The US government is set to auction off $18 million worth of bitcoins seized from an online drugs market known as Silk Road. The Department of Justice is looking to make a considerable windfall from the sale with bitcoin increasing in value recently.
The now-defunct cyber-black market was closed down in October of
last year, with authorities confiscating 30,000 bitcoin. The FBI
also arrested the alleged kingpin of the online drugs bazaar,
Ross Ulbricht, seizing roughly 144,000 bitcoin in the process.
Ulbricht, also known by his alias Dread Pirate Roberts, now faces charges of computer hacking, money-laundering and conspiracy to traffic narcotics. He denies all of the charges set against him, but insists the bitcoin are his and has demanded their return.
Nine months on the US Marshals service – the body tasked with selling off the seized assets – is preparing to auction 30,000 bitcoin of the Silk Road stash.
"This auction is for the bitcoin contained in wallet files that resided on Silk Road servers," the US Marshals Service wrote in a press release. "This auction does not include the bitcoins contained in wallet files that resided on certain computer hardware belonging to Ross William Ulbricht that were seized on or about October 24.”
The sale of the bitcoin will take the form of an online auction which will take place on June 27. Participation in the auction will not be cheap, with buyers required to make a refundable deposit of $200,000 to a government bank to take part. The bidding itself will take place over a period of 12 hours where blocks of 3,000 Bitcoin (or about $1.8 million each) will be up for grabs.
“Bids will be accepted by email from registered bidders using a form available from the US Marshals web page,” says the release.
The government’s decision to sell off the bitcoins could cause a significant shake-up on the crypto currency market. Many worry that if Ulbricht’s larger stash of 144,000 is sold in the same auction style as the Silk Road asset, the market will be flooded with cheap coins which will lower the value of the currency.

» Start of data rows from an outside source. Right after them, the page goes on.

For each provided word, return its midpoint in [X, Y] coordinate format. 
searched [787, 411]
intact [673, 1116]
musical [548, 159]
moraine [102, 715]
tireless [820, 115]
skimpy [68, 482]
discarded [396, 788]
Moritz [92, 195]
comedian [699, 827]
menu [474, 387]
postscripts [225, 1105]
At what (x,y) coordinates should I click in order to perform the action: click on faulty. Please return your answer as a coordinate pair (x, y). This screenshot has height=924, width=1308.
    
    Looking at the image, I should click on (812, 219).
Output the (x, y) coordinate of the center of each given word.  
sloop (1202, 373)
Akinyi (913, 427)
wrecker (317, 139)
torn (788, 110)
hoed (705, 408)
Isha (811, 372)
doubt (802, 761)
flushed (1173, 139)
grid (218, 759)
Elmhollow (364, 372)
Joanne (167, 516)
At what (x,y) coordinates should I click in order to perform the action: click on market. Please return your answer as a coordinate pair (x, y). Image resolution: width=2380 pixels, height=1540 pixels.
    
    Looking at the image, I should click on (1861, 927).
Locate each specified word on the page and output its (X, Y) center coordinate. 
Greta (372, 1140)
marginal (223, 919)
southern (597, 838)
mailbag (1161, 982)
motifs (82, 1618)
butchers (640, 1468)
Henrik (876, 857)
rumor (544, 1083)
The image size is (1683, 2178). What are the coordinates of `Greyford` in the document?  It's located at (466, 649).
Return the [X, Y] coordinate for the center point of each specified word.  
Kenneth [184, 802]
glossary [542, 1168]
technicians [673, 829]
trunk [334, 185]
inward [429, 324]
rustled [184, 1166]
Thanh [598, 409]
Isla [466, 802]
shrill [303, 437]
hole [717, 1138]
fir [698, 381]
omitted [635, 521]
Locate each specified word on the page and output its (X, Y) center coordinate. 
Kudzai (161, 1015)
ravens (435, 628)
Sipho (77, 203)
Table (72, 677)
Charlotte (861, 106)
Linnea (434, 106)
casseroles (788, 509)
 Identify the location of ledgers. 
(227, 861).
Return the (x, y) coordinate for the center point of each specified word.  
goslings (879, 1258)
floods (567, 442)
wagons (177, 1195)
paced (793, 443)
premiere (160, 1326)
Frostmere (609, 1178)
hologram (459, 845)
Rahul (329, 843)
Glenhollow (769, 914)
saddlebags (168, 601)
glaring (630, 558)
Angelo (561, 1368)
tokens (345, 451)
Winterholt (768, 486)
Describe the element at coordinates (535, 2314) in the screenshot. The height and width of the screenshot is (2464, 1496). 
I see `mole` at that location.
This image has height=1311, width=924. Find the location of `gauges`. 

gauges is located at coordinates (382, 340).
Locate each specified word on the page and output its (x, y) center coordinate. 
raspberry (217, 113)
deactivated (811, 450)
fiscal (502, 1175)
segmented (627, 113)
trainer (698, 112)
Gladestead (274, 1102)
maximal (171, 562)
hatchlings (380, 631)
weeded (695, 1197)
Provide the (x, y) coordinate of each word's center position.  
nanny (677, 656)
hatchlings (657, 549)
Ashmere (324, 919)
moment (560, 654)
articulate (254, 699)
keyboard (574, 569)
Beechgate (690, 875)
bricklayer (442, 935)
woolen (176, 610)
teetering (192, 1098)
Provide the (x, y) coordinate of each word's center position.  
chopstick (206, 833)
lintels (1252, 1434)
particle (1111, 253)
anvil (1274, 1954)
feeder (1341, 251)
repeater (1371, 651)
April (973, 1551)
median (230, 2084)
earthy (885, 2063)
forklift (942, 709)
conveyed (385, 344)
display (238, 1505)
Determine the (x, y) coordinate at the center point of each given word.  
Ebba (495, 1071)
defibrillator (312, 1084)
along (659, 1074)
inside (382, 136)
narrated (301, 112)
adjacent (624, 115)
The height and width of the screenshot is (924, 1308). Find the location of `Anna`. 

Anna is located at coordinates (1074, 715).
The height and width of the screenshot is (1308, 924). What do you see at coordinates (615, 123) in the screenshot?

After the Marshals’ announcement of the auction, the value of bitcoin dropped by around 2 percent, reflecting market anxiety.
There is speculation as to why the government has decided to auction off the bitcoin. Ulbricht’s lawyer Joshua Dratel believes US Marshals service may have planned the sale to coincide with the recent upturn on the bitcoin market.
“I wouldn’t be surprised if they’re watching the price of bitcoin on the market just like everyone else,” he told Wired.